4. Write the plan (dual output)

Produce both files in .temp/plan-mode/active/<plan-name>/:

plan.json — immutable plan definition

Use the schema from references/plan-schema.md. This file is frozen after Orbit approval. Hooks read it for step structure; mutable state (statuses, results) lives in progress.json (auto-created by plan_utils.py). Include:

• All discovery findings in the discovery object
• Steps with TDD-granularity progress items
• Inline sub-plans for large steps (see Step 6 below)
• Exact skill identifiers in skill fields

Use dep maps to populate step files arrays. If dep maps are configured, run deps-query.py on each file you plan to modify. The DEPENDENTS list tells you exactly which consumer files must be in the step's files array — and which files to list in the blast radius section of discovery. Without dep maps, you're guessing at consumers; with them, you have the complete picture.

python3 ${CLAUDE_PLUGIN_ROOT}/scripts/deps-query.py <project_root> "<file_path>"

masterPlan.md — user-facing proposal (write-once)

This is the document the user reviews via Orbit. It communicates intent, not execution state. It is frozen after Orbit approval — never updated during execution. All runtime state lives in progress.json (updated via plan_utils.py). plan.json is also immutable after approval.

Use the template from references/master-plan-format.md. No [x]/[ ] checkboxes. No execution state. Just what, why, and what could go wrong.

progress.json — initialize after plan creation

After writing plan.json, create progress.json with all steps in pending state:

python3 ${CLAUDE_PLUGIN_ROOT}/scripts/plan_utils.py init-progress <plan.json>

This creates the mutable state file that tracks execution progress. plan.json becomes immutable after Orbit approval; all runtime updates go to progress.json via plan_utils.py commands.

Step granularity: how steps map to TDD

One plan.json step = one component or feature unit. The TDD rhythm lives in the progress array within each step.

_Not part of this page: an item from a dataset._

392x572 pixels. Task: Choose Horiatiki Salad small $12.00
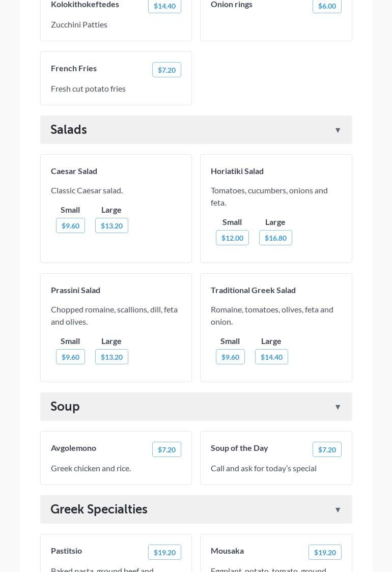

The key insight: each step must have MULTIPLE red-green cycles. Don't write all tests at once — that's speculative testing, not TDD. Instead, break the behavior into slices and iterate: simplest case first, then add complexity one behavior at a time. Each cycle adds 1-3 tests for one specific behavior, then implements just enough to pass.

{
  "id": 1,
  "title": "Email validation utility",
  "status": "pending",
  "owner": "claude",
  "mode": "claude-impl",
  "skill": "look-before-you-leap:test-driven-development",
  "simplify": false,
  "codexVerify": true,
  "files": ["src/lib/validate-email.ts", "tests/lib/validate-email.test.ts"],
  "description": "Add email validation function. Rejects empty strings, missing @, missing domain.",
  "acceptanceCriteria": "npx vitest run validate-email passes, tsc --noEmit clean.",
  "progress": [
    {"task": "Cycle 1 RED: test for simplest valid email", "status": "pending", "files": ["tests/lib/validate-email.test.ts"]},
    {"task": "Cycle 1 GREEN: implement basic validation", "status": "pending", "files": ["src/lib/validate-email.ts"]},
    {"task": "Cycle 2 RED: tests for empty string and missing @", "status": "pending", "files": ["tests/lib/validate-email.test.ts"]},
    {"task": "Cycle 2 GREEN: add rejection logic", "status": "pending", "files": ["src/lib/validate-email.ts"]},
    {"task": "Cycle 3 RED: tests for missing domain and edge cases", "status": "pending", "files": ["tests/lib/validate-email.test.ts"]},
    {"task": "Cycle 3 GREEN: handle remaining cases", "status": "pending", "files": ["src/lib/validate-email.ts"]},
    {"task": "Refactor and final verification", "status": "pending", "files": ["src/lib/validate-email.ts", "tests/lib/validate-email.test.ts"]}
  ],
  "subPlan": null,
  "result": null,
  "routingJustification": "Frontend UI / visual design → claude-impl"
}

Each progress item is one action (2-5 minutes). Notice the pattern: alternating RED/GREEN items, each covering a slice of behavior. The simplest case comes first. Aim for 3-5 cycles per step — enough to prove incrementalism without being tedious.

Every progress item MUST have a files array — no exceptions. Even verification steps ("Run tsc --noEmit") and commit steps need files listing the files being verified or committed. Use [] only if truly no files are involved. This field is what makes resumption work after compaction — without it, your next self has to re-discover which files to check.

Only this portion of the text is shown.